I have been dreaming lately of the perfect gun for small game and varmints. How about a four-barrel set, with .17 HMR, .17 Mach II, .22 LR Match, and .22 WMR? Use the .22 barrel for squirrels and other small game within 50 yards. The Mach II is a great starling gun out to 100 yards. The HMR works great on small varmints out to 200 yards, and the WMR works for turkey (where legal) and small predators out to 150 yards. Yes, I know about the new Sako Quad. If it's anything like other Sako products I'm sure it's brutally effective. But it has a synthetic stock, a matte blue finish, and in my opinion, no personality. It's a tool... a very fine tool, but just a tool. I don't want a stock designed by the same people who design race cars, and made out of the same materials. Real guns that a man can bond with must have wood.
Start with a single shot rifle action. Pick a series of chamberings that will allow the use of the same extractor. Modify the action, if needed, so that barrels can be easily interchanged, in the field. Hmmm... I've got a takedown BSA Martini Cadet action.

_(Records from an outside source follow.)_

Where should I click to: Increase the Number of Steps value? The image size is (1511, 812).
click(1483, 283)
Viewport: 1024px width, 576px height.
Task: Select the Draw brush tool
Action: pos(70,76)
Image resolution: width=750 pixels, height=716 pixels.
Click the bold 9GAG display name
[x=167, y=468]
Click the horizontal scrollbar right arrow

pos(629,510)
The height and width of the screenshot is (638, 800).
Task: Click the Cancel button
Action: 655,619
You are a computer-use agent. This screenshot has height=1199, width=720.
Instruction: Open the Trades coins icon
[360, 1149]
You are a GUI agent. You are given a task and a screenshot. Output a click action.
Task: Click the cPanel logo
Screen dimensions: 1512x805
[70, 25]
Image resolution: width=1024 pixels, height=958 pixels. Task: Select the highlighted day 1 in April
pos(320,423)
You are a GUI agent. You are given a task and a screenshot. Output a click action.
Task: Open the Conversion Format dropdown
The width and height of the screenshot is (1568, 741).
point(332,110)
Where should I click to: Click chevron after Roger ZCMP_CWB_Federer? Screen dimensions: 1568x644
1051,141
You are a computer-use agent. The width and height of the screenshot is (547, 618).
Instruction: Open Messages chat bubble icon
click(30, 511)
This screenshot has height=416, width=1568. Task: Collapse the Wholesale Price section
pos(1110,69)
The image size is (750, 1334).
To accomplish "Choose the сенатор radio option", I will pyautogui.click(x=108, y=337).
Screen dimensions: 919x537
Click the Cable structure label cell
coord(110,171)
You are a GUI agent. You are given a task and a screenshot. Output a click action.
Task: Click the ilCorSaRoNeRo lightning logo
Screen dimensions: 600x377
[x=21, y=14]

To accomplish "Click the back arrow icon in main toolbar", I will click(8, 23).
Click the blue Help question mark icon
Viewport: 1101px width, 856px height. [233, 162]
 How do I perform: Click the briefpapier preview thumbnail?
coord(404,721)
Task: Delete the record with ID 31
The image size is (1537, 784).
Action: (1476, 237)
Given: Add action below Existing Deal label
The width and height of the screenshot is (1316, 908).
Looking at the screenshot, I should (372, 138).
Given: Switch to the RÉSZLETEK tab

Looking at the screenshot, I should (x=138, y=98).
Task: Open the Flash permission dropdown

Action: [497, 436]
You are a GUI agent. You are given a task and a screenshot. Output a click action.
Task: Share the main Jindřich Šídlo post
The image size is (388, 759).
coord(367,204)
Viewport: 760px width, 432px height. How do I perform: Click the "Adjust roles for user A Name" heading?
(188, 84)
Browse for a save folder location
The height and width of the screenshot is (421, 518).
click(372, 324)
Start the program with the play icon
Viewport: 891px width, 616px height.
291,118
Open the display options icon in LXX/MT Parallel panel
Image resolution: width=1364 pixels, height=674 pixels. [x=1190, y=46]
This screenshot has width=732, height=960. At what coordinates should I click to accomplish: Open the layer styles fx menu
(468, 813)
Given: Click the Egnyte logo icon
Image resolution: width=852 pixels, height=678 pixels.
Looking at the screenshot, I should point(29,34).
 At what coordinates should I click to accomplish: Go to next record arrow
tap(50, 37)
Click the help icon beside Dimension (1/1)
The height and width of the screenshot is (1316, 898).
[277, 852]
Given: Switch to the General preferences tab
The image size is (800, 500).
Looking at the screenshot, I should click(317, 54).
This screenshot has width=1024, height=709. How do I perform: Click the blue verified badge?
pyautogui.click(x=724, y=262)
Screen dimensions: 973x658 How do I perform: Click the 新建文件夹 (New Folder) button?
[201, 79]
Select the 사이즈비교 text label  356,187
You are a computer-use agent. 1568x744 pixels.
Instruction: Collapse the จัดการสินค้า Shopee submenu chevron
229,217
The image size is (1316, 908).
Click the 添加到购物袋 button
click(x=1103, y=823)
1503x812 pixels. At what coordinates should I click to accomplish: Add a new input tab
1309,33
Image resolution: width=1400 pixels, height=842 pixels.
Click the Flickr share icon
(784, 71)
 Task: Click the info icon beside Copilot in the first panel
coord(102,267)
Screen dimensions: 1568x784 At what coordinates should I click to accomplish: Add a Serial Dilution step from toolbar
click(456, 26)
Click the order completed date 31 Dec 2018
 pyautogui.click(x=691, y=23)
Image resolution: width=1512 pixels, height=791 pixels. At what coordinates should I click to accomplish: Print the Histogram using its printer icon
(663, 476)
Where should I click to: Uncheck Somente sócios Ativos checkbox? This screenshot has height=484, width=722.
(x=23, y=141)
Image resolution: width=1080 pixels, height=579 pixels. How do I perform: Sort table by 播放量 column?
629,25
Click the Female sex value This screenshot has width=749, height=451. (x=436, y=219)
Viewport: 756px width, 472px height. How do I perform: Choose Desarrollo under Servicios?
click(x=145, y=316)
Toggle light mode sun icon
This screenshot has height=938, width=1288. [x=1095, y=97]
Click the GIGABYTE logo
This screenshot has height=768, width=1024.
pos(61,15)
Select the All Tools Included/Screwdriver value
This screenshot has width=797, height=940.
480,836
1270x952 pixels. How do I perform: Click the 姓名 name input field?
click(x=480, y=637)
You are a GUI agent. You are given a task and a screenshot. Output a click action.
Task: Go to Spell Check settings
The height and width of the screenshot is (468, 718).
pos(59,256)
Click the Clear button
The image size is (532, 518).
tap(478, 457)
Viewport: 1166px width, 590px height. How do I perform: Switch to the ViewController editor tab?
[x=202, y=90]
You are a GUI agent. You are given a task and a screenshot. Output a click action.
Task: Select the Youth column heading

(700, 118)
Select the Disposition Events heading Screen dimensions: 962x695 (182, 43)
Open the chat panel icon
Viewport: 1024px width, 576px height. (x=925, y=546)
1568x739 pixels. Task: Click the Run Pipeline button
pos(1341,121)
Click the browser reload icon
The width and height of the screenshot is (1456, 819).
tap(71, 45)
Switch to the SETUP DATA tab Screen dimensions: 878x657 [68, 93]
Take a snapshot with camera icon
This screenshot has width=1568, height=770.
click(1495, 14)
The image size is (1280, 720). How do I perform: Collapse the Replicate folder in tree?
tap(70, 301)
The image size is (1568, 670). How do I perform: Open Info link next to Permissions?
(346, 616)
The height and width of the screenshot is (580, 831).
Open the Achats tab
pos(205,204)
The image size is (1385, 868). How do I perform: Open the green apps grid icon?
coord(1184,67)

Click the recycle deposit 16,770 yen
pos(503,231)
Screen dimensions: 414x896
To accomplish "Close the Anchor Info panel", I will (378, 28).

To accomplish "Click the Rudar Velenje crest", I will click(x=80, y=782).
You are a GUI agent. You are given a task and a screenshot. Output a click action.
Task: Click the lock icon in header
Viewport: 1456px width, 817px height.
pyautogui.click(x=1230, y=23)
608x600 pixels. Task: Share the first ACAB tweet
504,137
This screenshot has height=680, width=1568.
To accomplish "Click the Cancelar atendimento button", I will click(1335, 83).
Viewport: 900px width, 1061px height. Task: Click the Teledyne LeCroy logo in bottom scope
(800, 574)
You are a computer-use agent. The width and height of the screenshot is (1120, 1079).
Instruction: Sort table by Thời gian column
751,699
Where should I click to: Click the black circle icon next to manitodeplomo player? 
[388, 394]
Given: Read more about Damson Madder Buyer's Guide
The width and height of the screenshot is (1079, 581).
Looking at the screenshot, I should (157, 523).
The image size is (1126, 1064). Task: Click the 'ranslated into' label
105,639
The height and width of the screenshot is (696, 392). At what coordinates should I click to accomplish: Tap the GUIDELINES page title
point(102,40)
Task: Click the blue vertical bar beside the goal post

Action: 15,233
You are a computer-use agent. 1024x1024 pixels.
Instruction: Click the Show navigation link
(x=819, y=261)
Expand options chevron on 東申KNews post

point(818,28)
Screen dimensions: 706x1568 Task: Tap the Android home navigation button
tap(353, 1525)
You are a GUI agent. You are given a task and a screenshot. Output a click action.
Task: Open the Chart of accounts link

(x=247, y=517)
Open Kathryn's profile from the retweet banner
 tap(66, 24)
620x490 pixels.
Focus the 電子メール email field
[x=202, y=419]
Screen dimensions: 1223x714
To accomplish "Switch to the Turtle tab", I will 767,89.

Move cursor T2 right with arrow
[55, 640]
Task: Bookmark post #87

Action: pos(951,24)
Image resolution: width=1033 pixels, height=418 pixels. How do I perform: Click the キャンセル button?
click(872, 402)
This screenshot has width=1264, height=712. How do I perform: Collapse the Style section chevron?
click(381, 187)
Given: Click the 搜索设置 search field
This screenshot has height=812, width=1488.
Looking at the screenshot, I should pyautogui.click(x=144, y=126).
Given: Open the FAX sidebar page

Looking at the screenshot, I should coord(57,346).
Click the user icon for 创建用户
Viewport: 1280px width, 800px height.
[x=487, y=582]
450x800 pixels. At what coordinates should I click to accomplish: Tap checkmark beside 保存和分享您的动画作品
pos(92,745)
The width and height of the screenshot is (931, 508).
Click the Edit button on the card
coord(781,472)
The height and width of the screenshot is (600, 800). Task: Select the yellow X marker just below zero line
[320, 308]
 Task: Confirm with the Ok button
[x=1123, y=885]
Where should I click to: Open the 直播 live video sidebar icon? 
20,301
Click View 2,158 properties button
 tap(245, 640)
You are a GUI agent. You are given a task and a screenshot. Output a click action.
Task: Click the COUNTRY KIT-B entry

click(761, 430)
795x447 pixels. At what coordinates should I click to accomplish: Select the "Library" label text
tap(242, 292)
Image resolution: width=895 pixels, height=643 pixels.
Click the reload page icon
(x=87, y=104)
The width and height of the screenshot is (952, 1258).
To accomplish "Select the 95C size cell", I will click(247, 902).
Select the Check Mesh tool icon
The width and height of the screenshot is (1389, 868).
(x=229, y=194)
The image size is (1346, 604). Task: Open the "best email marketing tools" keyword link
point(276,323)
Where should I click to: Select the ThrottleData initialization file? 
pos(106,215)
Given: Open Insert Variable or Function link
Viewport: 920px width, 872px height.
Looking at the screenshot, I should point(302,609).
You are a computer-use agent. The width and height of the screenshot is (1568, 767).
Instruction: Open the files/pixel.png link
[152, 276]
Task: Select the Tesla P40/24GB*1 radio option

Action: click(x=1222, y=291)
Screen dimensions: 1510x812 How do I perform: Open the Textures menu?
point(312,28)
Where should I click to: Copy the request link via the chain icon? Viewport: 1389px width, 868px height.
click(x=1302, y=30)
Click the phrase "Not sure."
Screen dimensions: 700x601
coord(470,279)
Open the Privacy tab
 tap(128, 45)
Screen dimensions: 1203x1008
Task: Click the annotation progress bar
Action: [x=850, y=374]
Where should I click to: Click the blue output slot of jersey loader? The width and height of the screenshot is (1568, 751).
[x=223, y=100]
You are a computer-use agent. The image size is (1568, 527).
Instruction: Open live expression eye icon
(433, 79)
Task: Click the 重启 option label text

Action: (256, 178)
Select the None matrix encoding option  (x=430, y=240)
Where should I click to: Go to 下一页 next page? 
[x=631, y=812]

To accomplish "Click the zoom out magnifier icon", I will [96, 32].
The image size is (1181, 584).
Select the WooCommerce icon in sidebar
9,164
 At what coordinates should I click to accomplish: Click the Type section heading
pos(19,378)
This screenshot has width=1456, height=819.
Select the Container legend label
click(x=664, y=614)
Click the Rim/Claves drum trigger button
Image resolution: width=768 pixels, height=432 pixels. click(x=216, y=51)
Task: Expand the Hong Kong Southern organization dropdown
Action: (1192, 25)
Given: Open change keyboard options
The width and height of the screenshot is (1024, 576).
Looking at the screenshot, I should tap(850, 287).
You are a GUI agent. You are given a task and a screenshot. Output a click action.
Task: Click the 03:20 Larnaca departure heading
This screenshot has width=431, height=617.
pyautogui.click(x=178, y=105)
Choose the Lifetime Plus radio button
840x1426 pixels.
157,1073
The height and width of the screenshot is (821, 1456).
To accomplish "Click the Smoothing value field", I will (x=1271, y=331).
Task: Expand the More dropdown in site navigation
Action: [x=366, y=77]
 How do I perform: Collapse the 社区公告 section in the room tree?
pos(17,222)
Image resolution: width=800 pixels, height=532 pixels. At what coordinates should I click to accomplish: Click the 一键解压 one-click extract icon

Or, what about my High Wall Winder Takedown Musket? Perhaps based on a T/C Contender?
Nope, to all of those. Instead, I'm going to build it on a new USRAC/Miroku Winchester Low Wall rimfire action. Modern metallurgy, lots of 'em around, won't offend any collector's sensibilities... and just much more aesthetically pleasing than the butt-heavy, hard-to-open Contender. Smooth the action so it cycles like ice sliding over ice. Tune the trigger to a crisp 2.5 lbs. Lighten the hammer and stiffen the mainspring to decrease lock time. A beautiful feather crotch walnut stock and forend, half-octagon barrels, and a Leupold 6.5x20 EFR scope to top it off. Then, it must be decorated with the appropriate talismans. A starling peering into a nesting box. A squirrel scrunched up in the crook of a tree branch. A perched cawing crow. Each vignette surrounded by oak leaf scroll. I had better stop now before I am completely overtaken by lust.
Forget the 72 virgins, Mohammed. My paradise would be twenty acres in the country (east Texas, or northern Louisiana or Mississippi or Alabama), with a fishing pond loaded with bream and bass, and an upstairs library/office with a high ceiling and ceiling fan, and a balcony facing north where the shooting light is always good, overlooking oaks or pecans and a safe backstop, where the starlings and crows would alight unsuspectingly. It needs to be near state or federal land for more hunting opportunities, and put a small airport within 10 miles, so I could fly my plane to and from the big city as necessary.
And I'd have the perfect rifle. Hey, a man can dream, can't he?